### WORK REQUIRED
Give the records again. Keep them exact and leave out the images.

[Saved entries]
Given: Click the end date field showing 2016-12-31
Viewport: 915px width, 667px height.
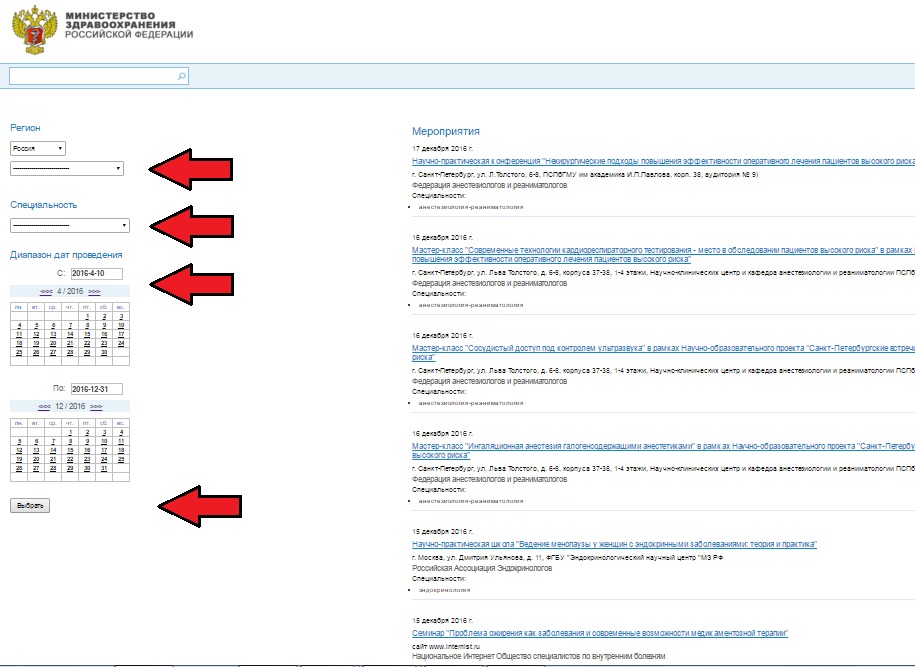Looking at the screenshot, I should (95, 389).
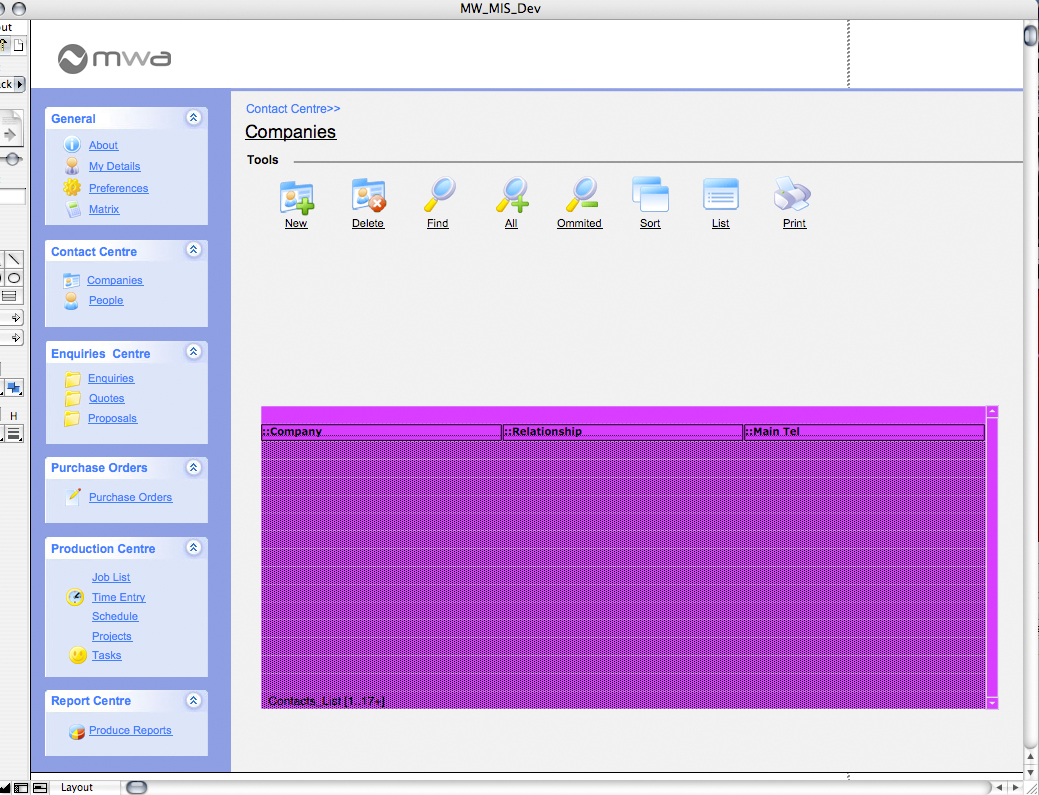Image resolution: width=1039 pixels, height=795 pixels.
Task: Click the Delete company icon
Action: tap(368, 196)
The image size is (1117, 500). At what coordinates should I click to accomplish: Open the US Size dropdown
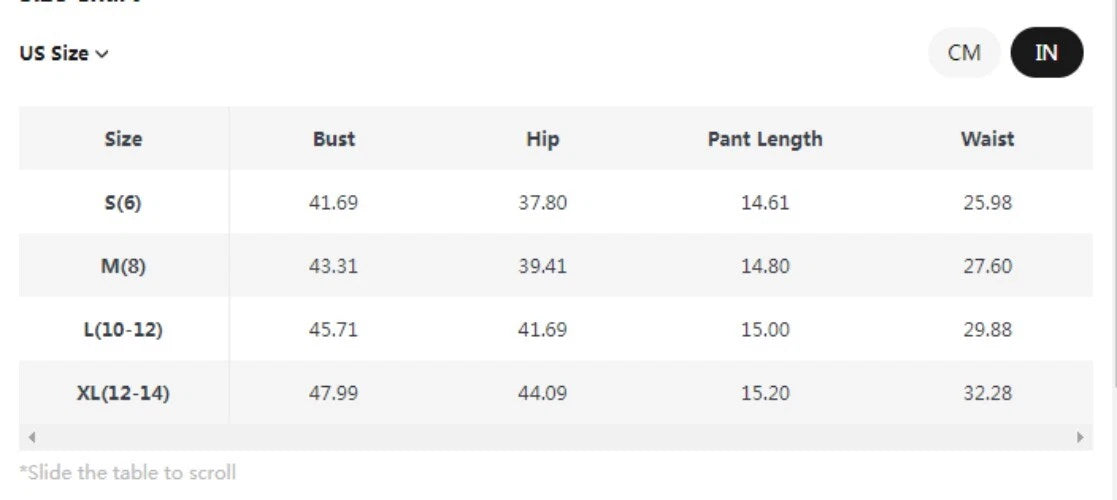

### WRITTEN SOLUTION
Given: Click the end date field showing 2016-12-31
Viewport: 915px width, 667px height.
Looking at the screenshot, I should (95, 389).
Image resolution: width=1039 pixels, height=795 pixels.
Task: Click the Delete company icon
Action: tap(368, 196)
The image size is (1117, 500). At what coordinates should I click to accomplish: Open the US Size dropdown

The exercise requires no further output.